Sample Compatibility & Compliance
The EM ACE200 accommodates diverse specimen geometries—from standard 12.7 mm pin stubs and 25 mm aluminum stubs to custom multi-sample holders and TEM grid racks. Its chamber geometry and electrode configuration ensure uniform coating on non-planar surfaces, including fractured cross-sections and porous scaffolds. All sputtering targets are compatible with certified high-purity metals (99.99% min) meeting ASTM B768 specifications. Carbon filaments conform to ISO 8502-3 purity benchmarks. The system complies with IEC 61000-6-3 (EMC emission) and IEC 61000-6-2 (immunity), and its software architecture supports audit trail generation required under FDA 21 CFR Part 11 for GMP-regulated materials characterization laboratories.
Software & Data Management
The embedded operating system provides intuitive touchscreen navigation with multilingual UI (English, German, French, Japanese). Each coating protocol is stored with metadata—including date/time stamp, operator ID, vacuum history, sputter current profile, carbon pulse count, and QCM-derived thickness log. Export formats include CSV and XML for integration into LIMS platforms. Password-protected user roles (Operator, Technician, Administrator) enforce procedural integrity. Firmware updates are delivered via secure HTTPS channel with SHA-256 signature verification—ensuring long-term cybersecurity compliance per NIST SP 800-193.
Applications
- Routine SEM sample metallization for non-conductive biological tissues, polymers, and ceramics prior to secondary electron imaging.
- EDS/WDS-compatible coating using low-Z metals (Cr, Ir) to minimize X-ray absorption artifacts and spectral interference.
- Ultra-thin carbon film deposition on copper/rhodium TEM grids for negative stain and cryo-EM specimen support—validated per EMBO Journal reporting standards.
- Glow discharge treatment of plasma-cleaned grids to enhance hydrophilicity and monolayer protein adsorption efficiency.
- Multi-layer deposition workflows (e.g., Cr adhesion layer + Pt top coat) enabled via sequential mode programming.
FAQ
Can the EM ACE200 deposit both metal and carbon layers in a single vacuum cycle?

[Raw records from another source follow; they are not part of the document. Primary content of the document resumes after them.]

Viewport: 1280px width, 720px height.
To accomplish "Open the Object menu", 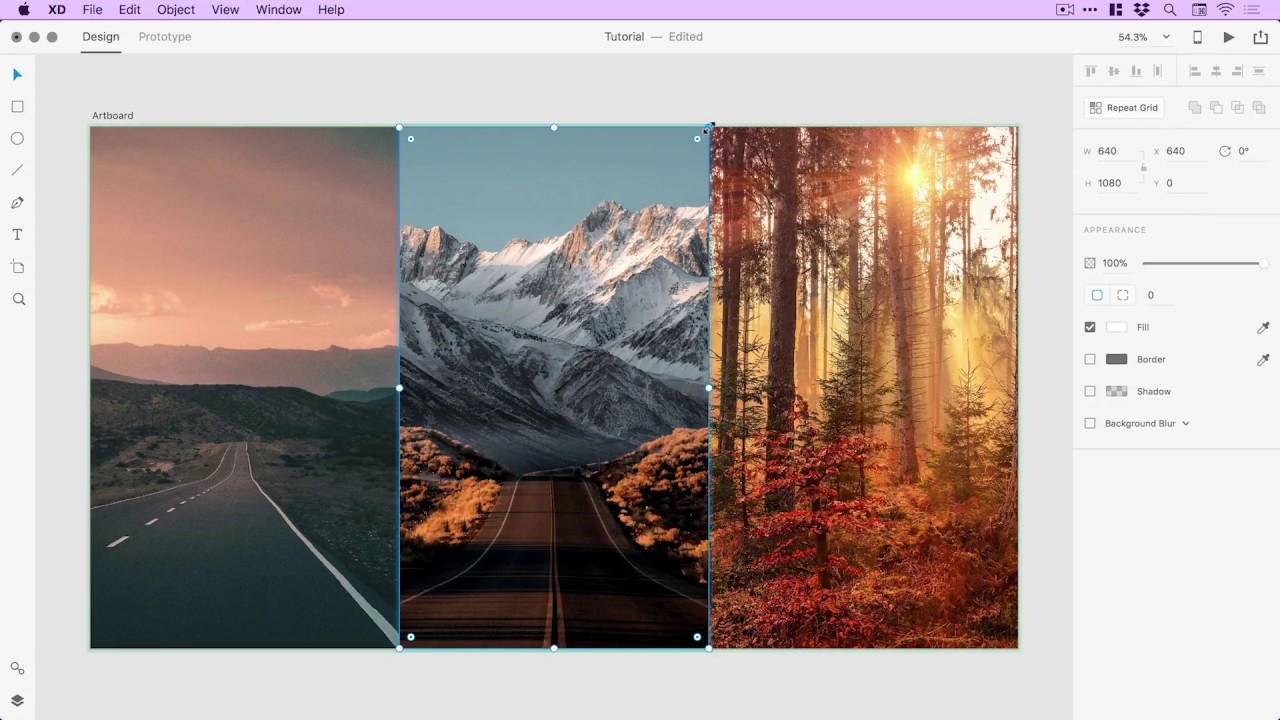I will [176, 10].
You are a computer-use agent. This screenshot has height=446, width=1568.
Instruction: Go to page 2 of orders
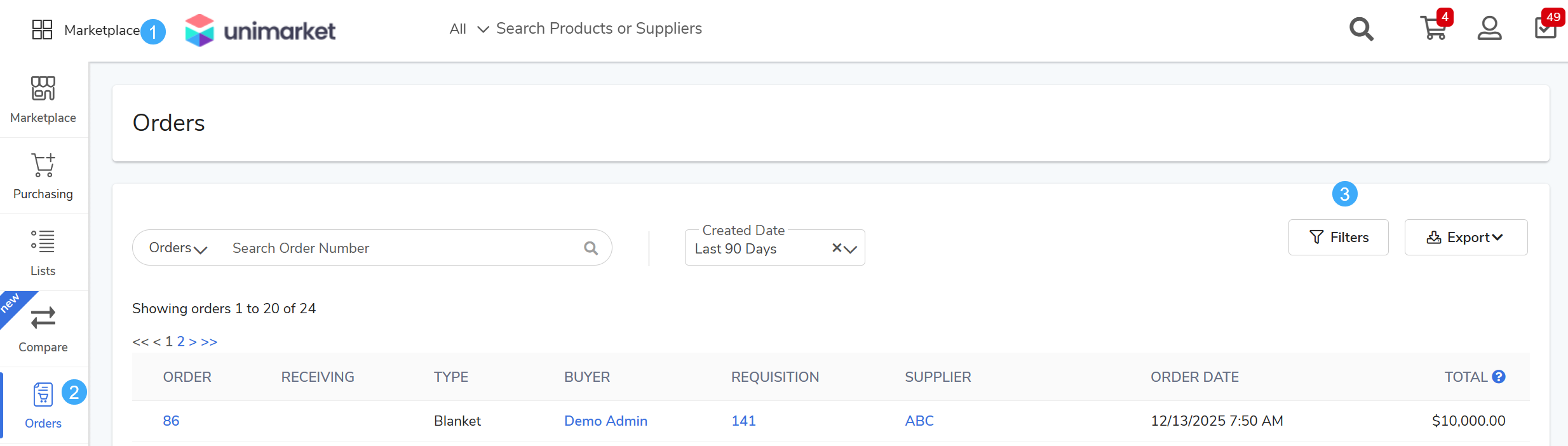181,342

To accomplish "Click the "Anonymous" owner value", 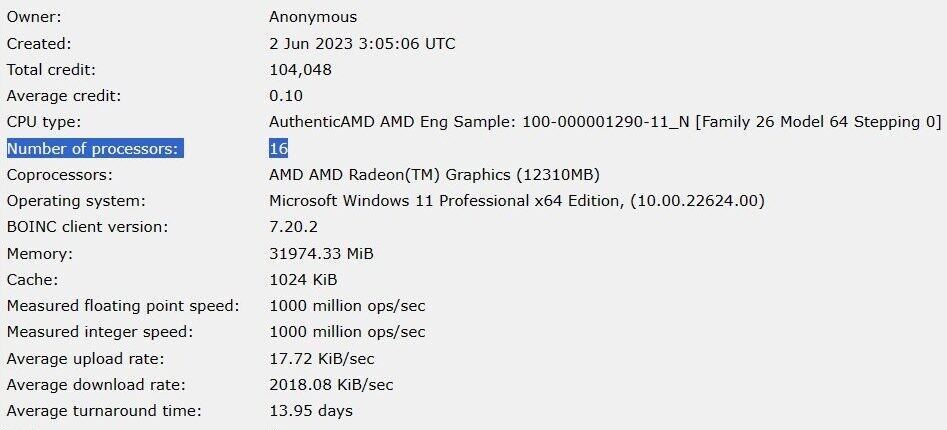I will [x=313, y=17].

Yes—its dual-source architecture permits sequential or interleaved sputtering and evaporation steps without breaking vacuum, reducing total preparation time and contamination risk.
Is the quartz thickness monitor factory-calibrated and field-serviceable?
Each QCM sensor ships with individual NIST-traceable calibration certificate; recalibration kits and replacement crystals are available through Leica authorized service centers.
Does the system support remote monitoring or integration with lab automation systems?
While native Ethernet connectivity is not included, RS-232 and USB device ports enable third-party SCADA integration via Modbus RTU or custom serial command sets documented in the OEM technical manual.
What maintenance intervals are recommended for the diffusion pump and sputter target?
Diffusion pump oil replacement is advised every 12 months or after 2000 hours of cumulative operation; sputter targets should be replaced when erosion depth exceeds 1.5 mm, typically after ~500 coating cycles at 100 mA.
How does the pulsed carbon evaporation improve reproducibility compared to continuous heating?
Pulsing eliminates thermal drift during deposition, maintains filament resistivity stability, and reduces carbon “spitting” events—resulting in smoother, lower-defect films essential for high-resolution TEM analysis.